Written instruction
Return every line of the following listing verbatim, leaving out the pictures.

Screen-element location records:
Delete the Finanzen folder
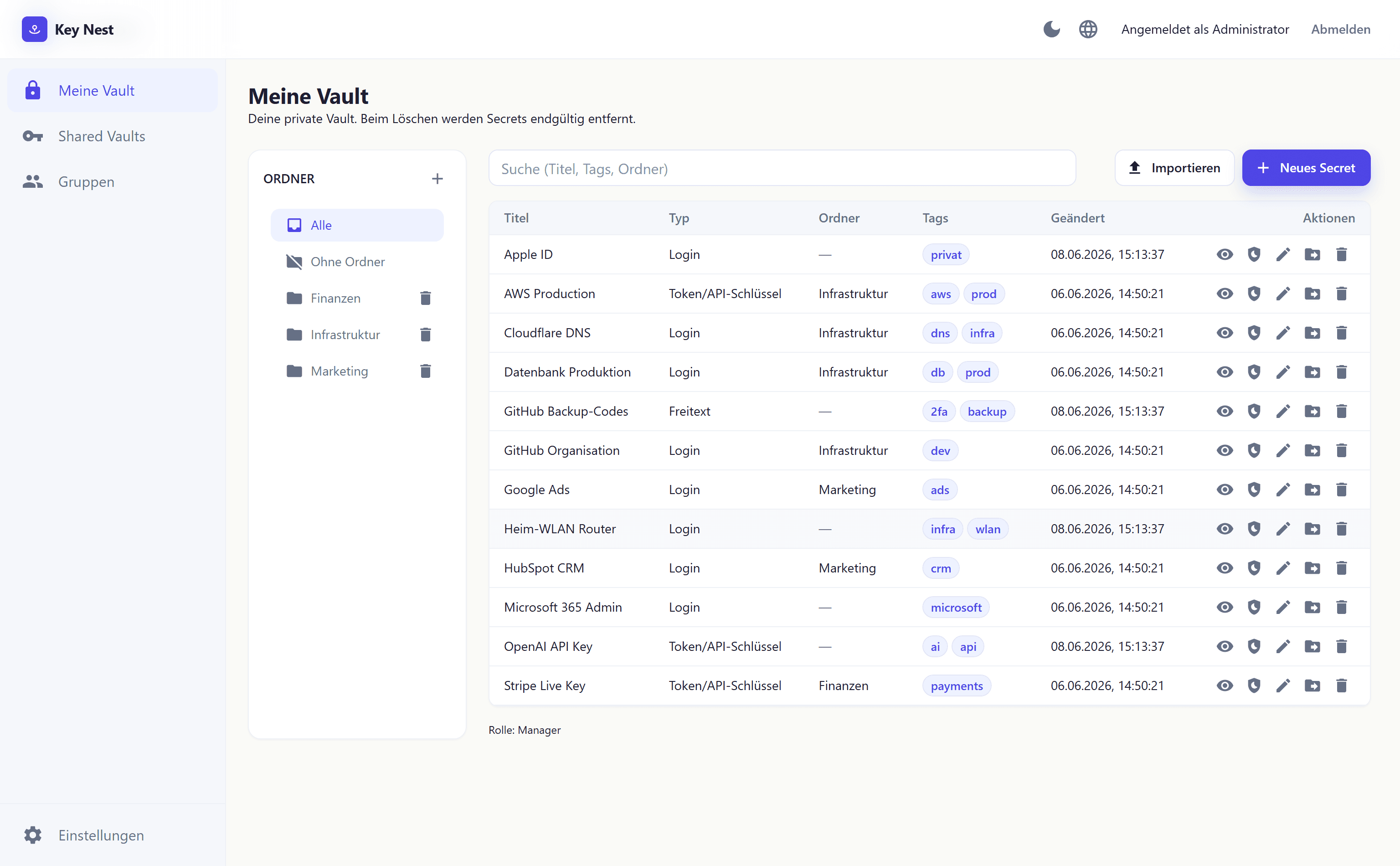 click(426, 299)
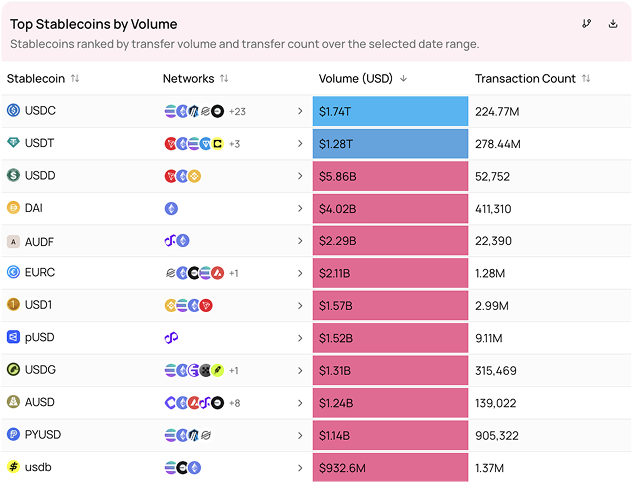Click the DAI coin icon
633x483 pixels.
pos(13,208)
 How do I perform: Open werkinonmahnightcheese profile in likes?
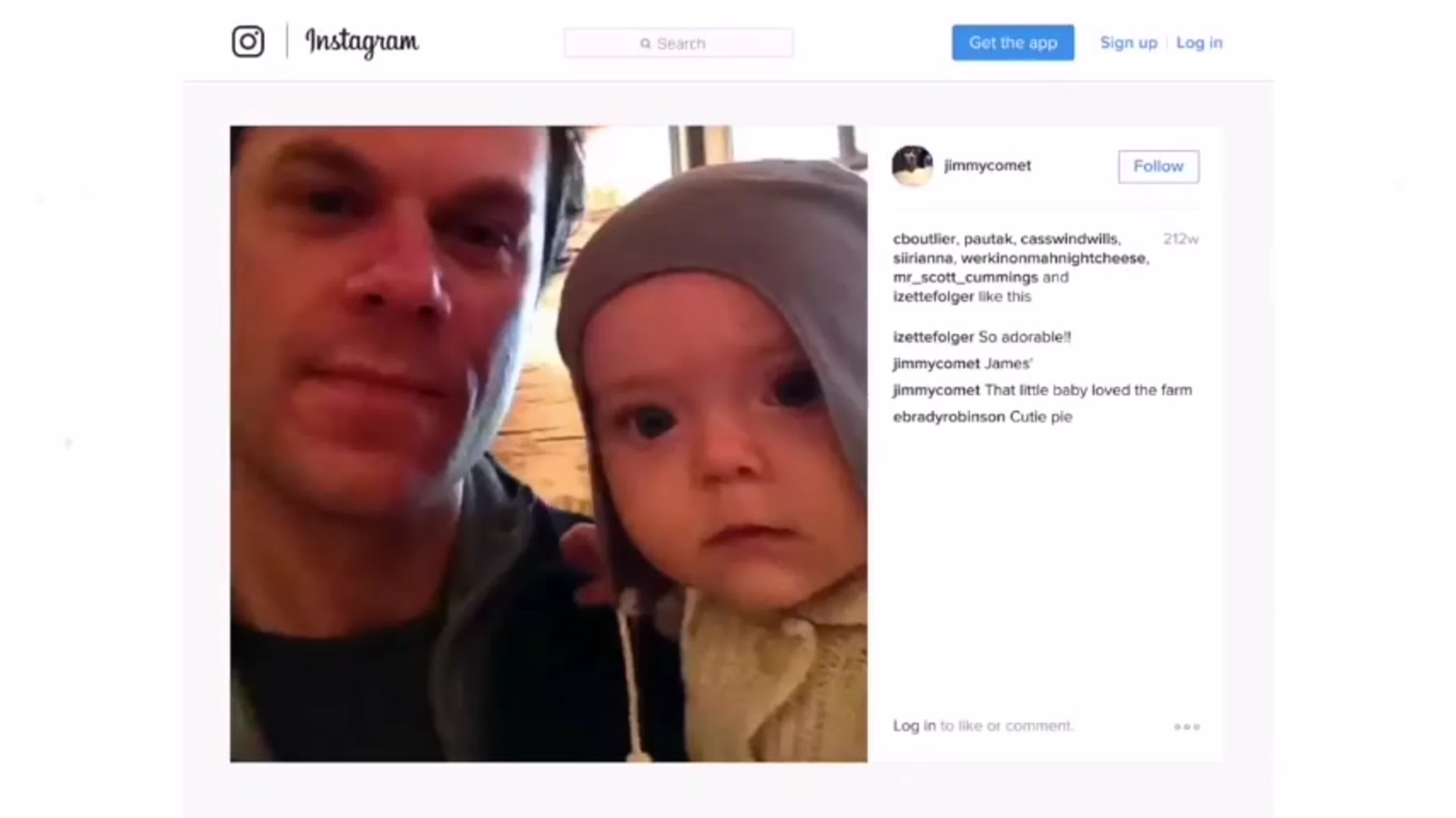coord(1053,258)
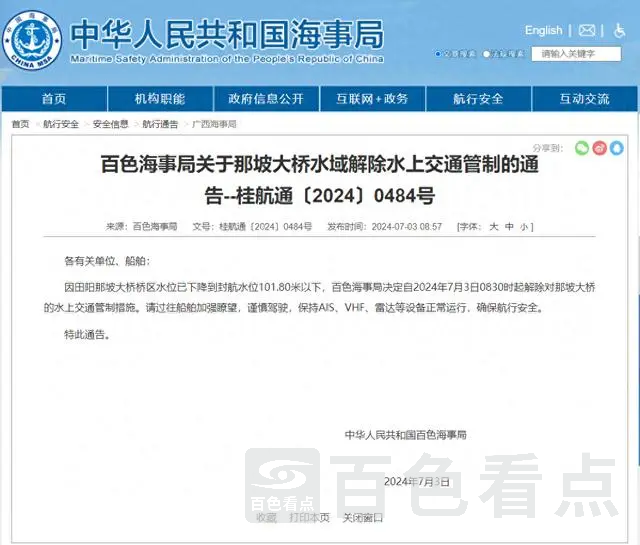Expand the 政府信息公开 navigation menu

point(265,99)
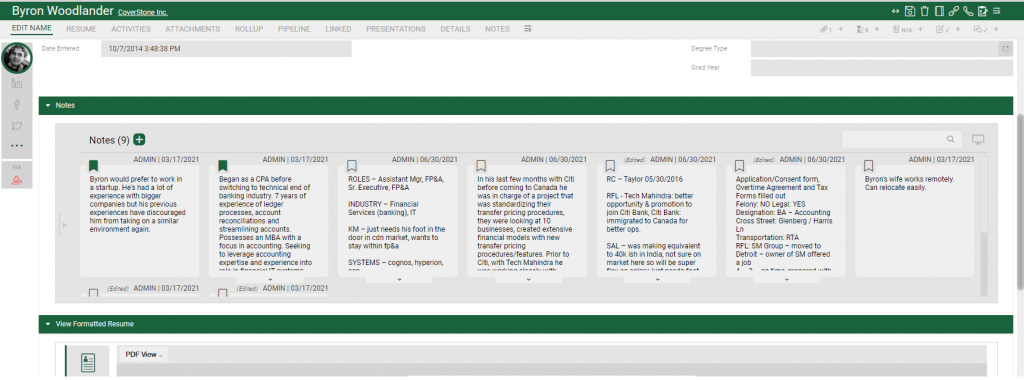
Task: Add a new note with green plus
Action: [139, 140]
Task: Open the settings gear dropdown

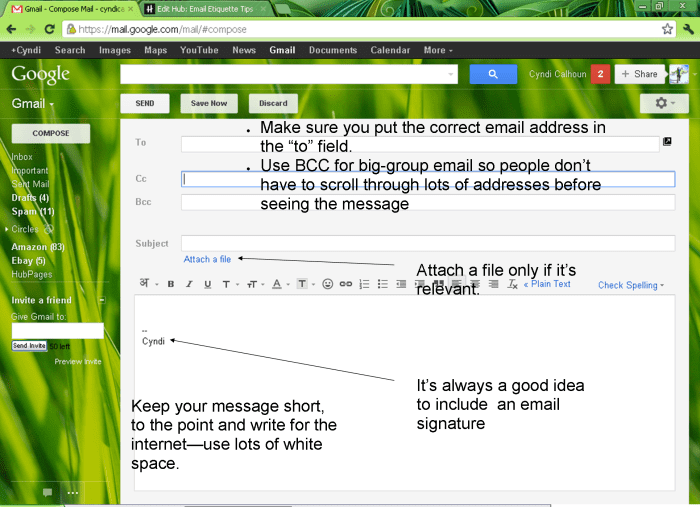Action: click(664, 103)
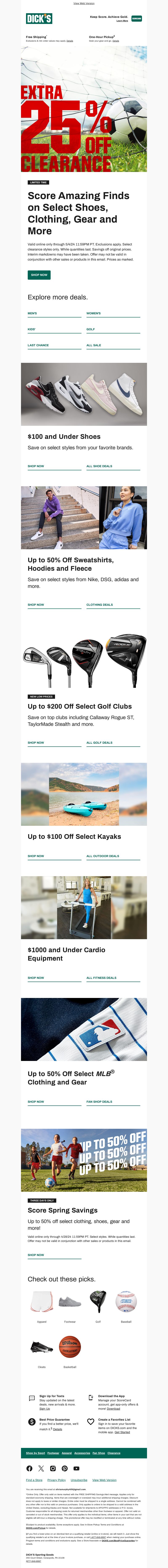Screen dimensions: 168x1568
Task: Open the MEN'S deals link
Action: (32, 313)
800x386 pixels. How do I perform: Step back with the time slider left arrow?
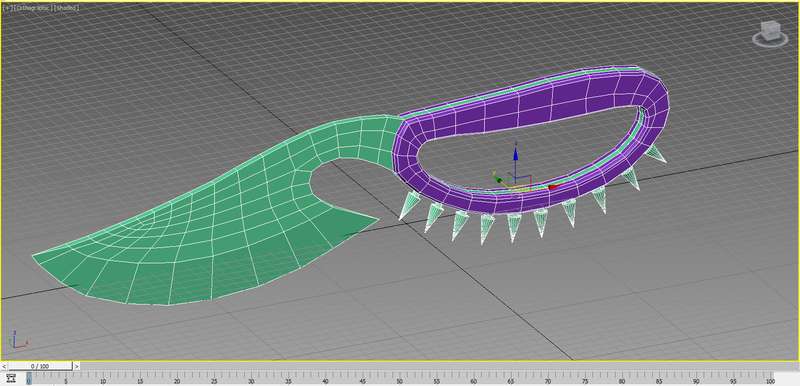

Output of the task
Delete the Finanzen folder
 click(426, 299)
Click the DAI coin icon
633x483 pixels.
pos(13,208)
 How do I perform: Open werkinonmahnightcheese profile in likes?
coord(1053,258)
Expand the 政府信息公开 navigation menu

point(265,99)
Task: Add a new note with green plus
Action: [139, 140]
Task: Open the settings gear dropdown

Action: click(664, 103)
Screen dimensions: 168x1568
Task: Open the MEN'S deals link
Action: (32, 313)
800x386 pixels. How do I perform: Step back with the time slider left arrow?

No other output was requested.